The GAO Case Study.
This GAO case study illustrates how false and misleading conclusions can result when non-imaging experts in the field of digital photography incorrectly apply technical terminology. If you have read the Monmouth County Case Study you will note the similarities.
The National Park Service issued a Request for Quotation (RFQ) that called for a microfilm scanner having a minimum camera resolution of 25 megapixels. A ScanPro with a 6.6 megapixel sensor and a 26 megapixel camera was submitted by MEDI/e-ImageData. The ST ViewScan ll with a 5 megapixel sensor and a 5 megapixel camera was submitted by NMS/ST Imaging.
In their agency report the GAO specifically points out that “NMS’s response to the RFQ states that the ViewScan product “meets and/or exceeds all of (your) stated (RFQ) specifications”, which called for a 25 megapixel camera(minimum). Furthermore, the GAO, reports that in a specific response to the camera requirement, “NMS stated that the ViewScan is capable of an 80.6 MP (megapixel) image size”.

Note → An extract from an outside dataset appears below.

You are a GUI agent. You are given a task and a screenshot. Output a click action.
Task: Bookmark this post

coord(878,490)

What you are seeing here are the terms Camera Resolution and Image Size being used interchangeably. There needs to be caution when seeing the terms camera resolution and image size being used together. It is important to realize the Camera Resolution (measured in megapixels) is not the same as Image Size (also measured in megapixels). Camera resolution, achieved only by hardware, is the major specification affecting optical resolution and readability of an image. Image size, achieved by software, is practically unlimited and has little to do with optical resolution and readability of an image. What is misleading is combining these two statements so that the reader concludes that the two are the same and that the large image size number identifies the best image readability.

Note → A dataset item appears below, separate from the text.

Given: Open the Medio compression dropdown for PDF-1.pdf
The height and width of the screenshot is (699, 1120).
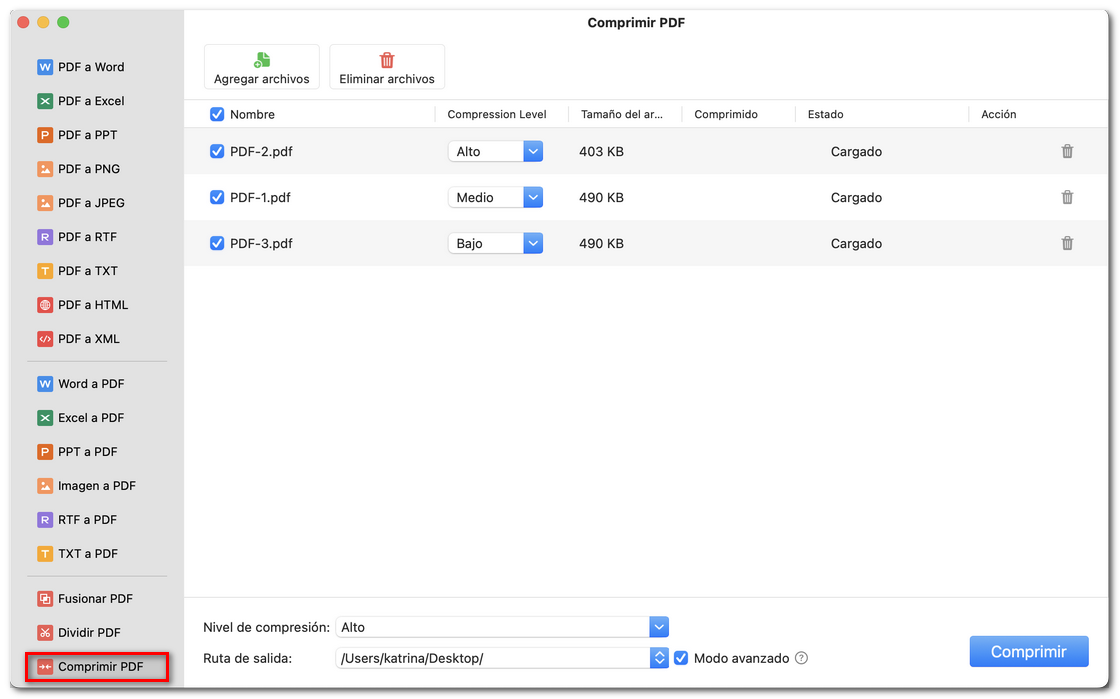Looking at the screenshot, I should point(496,197).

In this example the misleading information was provided by the ST ViewScan manufacturer.
Fig 1 is a clip taken from the ST Viewscan product brochure in the section titled Scanner Specifications. And, under the topic titled Camera is included a statement confirming that the ST Viewscan ll claims an Image Size of 80 megapixels.
This information was provided to the GAO and is information that they were using when reaching their decision.
The GAO issued the following documents concerning this matter:
1. The GAO Agency Report: In this agency report the GAO states “the agency does not purport to be experts in the field of digital photography”. The GAO then goes on to express concern that their “lack of understanding” may have affected their conclusion. You can find this information at the following link (these statements are highlighted on page 4): GAO_Agency_Report
2. The GAO Decision: Complete document available at the following link: GAO_Decision
False and misleading conclusions can result when non-imaging experts in the field of digital photography incorrectly apply technical terminology. In this case, we believe that the GAO’s application of the technical terminology provided by NMS/ST Imaging resulted in a false and erroneous conclusion.
ST Imaging provided a link to the GAO Decision but neglected to include a link the GAO Agency Report. This has excluded important information from a reader evaluating this situation. We believe these actions have added to the false and erroneous conclusions surrounding these claims.